* SET TASK
Can you reproduce the lines below word for word, starting with the line that contains "Toggle Kombinationsdienst red indicator" and running through the last line, both ends included?

* RECORDS SUPPLIED
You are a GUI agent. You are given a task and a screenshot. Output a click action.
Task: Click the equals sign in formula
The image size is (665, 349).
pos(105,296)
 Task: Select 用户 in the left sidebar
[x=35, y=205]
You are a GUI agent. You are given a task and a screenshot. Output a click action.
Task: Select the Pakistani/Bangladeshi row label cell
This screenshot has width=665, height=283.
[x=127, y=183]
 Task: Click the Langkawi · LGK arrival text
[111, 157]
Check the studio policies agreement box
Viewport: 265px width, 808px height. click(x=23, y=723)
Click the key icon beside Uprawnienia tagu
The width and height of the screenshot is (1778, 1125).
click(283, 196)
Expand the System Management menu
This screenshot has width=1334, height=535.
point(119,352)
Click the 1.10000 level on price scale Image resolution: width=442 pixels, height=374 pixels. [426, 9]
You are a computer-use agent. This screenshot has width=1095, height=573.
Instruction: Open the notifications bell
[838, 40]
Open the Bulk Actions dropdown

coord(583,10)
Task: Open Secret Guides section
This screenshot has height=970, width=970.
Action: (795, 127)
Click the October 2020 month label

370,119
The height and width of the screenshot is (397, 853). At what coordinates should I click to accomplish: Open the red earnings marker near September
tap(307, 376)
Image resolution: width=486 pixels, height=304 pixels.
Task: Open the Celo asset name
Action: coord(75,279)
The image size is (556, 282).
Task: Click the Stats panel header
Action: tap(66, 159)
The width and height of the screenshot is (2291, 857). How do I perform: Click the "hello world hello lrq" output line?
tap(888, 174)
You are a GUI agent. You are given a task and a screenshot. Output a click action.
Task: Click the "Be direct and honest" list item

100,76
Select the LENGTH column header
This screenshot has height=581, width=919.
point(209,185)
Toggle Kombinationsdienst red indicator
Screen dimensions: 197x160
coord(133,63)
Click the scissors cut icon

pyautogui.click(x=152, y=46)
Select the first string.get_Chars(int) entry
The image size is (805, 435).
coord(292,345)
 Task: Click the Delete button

* RESULT BELOW
Toggle Kombinationsdienst red indicator
Screen dimensions: 197x160
coord(133,63)
Click the scissors cut icon

pyautogui.click(x=152, y=46)
Select the first string.get_Chars(int) entry
The image size is (805, 435).
coord(292,345)
 Task: Click the Delete button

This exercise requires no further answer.